In November 2014, approximately one year after NETS started, a comparison auditing of involved professionals was carried out, to examine NETS Project’s trend. The attending professionals agreed on the effectiveness and the efficacy of Reggio Emilia provincial NETS, in addition to the remarkable result achieved in this experimental step. All provincial birth centres witnessed a step-by-step and smooth organization of neonatal care, in the full acknowledgement of how important neonatal training is: NETS significantly helped creating an effective knowledge of perinatal care. From a healthcare perspecive, NETS turned out effective: no critical events or serious complications were recorded during transport services.
Later, in October 2015 and in October 2016, respectively two and three years after NETS setting up in Reggio Emilia province, auditing of NETS and Assisted transport for pregnant women took place, including all professionals involved.
From September 1st 2013 to October 16th 2016, 164 provincial newborns were admitted to ASMN Neonatology Intensive Care: out of them, 24,4% (n. 40) were NETS services, while 75,6% (n. 124) were recorded as traditional transport services and as such performed by spoke centres.
Most NETS services were classified as appropriate. The main reasons for NETS request were:
suffocation/fetal suffering (15), breathing distress (11), heart condition (2), prematurity (3), sepsis (2), low weight and prematurity (5). Times of assisted transport were analysed and discussed. Starting time (35 minutes), arrival (1 hour), new departure (2 hours) and return (2,56 hours) was a total average 3 hours for each NETS. During the years, a reduced stabilization time turned out, highlighting a better resuscitation effectiveness and better clinical performances of Spoke centers at birth.
Even in the restricted Reggio Emilia experience, NETS turns out as launchpad for a higher centralization of high-risk newborns: during the years, their number shifted from 10 to 45, compared with a steady NETS number. In other words, NETS improves the connection between hub and spoke.

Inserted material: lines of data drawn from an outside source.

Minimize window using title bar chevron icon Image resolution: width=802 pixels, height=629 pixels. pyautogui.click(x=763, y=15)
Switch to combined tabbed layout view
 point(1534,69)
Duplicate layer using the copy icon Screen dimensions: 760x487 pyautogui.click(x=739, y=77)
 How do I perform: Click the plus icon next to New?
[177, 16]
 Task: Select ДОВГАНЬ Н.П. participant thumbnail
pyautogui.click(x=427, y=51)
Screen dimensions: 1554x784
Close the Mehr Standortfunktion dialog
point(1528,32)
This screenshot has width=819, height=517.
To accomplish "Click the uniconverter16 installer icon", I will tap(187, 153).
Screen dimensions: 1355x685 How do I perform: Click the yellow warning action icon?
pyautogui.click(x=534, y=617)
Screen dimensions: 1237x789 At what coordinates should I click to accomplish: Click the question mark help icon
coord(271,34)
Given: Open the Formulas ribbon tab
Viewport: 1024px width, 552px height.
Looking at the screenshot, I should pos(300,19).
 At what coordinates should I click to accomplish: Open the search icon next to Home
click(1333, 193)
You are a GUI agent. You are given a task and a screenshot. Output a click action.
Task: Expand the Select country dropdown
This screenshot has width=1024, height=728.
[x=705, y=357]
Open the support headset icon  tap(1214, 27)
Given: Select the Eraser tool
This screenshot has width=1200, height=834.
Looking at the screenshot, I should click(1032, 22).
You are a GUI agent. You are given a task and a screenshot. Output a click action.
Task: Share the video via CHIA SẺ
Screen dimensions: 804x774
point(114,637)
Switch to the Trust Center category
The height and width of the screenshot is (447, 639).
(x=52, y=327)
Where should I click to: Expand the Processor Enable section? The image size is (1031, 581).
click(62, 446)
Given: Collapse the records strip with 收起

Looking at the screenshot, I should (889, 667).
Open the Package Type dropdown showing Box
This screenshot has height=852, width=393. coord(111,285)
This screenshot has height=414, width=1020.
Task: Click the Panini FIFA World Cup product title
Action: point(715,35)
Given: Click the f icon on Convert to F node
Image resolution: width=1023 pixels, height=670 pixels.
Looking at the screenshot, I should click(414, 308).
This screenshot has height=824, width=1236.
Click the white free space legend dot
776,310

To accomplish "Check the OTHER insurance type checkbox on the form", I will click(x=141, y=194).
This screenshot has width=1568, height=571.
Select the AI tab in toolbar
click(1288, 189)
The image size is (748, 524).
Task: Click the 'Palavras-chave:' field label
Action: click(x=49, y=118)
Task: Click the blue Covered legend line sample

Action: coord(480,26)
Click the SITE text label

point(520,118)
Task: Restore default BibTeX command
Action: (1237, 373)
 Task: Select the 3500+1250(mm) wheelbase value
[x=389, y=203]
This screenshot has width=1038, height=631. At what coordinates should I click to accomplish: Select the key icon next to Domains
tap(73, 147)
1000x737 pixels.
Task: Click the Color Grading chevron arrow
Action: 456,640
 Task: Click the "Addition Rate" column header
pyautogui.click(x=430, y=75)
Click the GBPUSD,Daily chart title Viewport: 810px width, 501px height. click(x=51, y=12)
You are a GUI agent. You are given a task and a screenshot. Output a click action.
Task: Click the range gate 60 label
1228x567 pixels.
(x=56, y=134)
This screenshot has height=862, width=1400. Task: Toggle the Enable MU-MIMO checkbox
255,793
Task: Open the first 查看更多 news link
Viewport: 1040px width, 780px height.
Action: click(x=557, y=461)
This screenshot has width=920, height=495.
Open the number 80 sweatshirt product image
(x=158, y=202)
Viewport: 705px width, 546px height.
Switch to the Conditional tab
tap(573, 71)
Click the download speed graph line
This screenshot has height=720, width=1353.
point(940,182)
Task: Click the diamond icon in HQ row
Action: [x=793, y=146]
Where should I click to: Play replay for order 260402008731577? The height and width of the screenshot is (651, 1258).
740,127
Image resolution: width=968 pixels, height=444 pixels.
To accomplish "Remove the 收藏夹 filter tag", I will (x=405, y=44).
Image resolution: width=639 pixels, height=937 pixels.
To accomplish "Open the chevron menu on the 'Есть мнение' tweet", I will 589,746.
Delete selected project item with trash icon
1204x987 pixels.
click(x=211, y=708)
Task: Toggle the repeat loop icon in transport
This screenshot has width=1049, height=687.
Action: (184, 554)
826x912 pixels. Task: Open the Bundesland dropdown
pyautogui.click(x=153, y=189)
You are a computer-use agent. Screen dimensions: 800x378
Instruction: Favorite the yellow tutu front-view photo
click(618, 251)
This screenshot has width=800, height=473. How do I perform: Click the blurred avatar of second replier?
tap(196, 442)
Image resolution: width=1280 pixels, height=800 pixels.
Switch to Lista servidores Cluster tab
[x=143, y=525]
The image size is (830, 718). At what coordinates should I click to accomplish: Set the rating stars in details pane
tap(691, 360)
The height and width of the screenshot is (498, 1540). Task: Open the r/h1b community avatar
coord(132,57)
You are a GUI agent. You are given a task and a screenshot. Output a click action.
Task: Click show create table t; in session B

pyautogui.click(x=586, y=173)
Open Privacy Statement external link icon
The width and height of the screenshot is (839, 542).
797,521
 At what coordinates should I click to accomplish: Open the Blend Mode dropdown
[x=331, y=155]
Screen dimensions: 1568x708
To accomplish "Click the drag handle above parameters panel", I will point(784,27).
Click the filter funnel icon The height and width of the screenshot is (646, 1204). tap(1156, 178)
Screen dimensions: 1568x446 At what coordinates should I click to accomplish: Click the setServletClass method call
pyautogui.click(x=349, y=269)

Newborn Transfer Index recorded a slight increase, shifting from 1.1 in 2013 to 2.6 in 2014, and 2.8 in
2015; however, this depends mainly on the specificity of Reggio Emilia perinatal network and is in line with
hospital recommandations to centralize newborns with pathologies, because of special features of provincial
spoke centers and in absence of 24 hours-a-day pediatric doctors on call.
In 3 years, only 11 newborns were premature with GA < 37 ws, while 3 newborns had GA < 32 ws: this value stresses the excellent centralization in Reggio Emilia Province.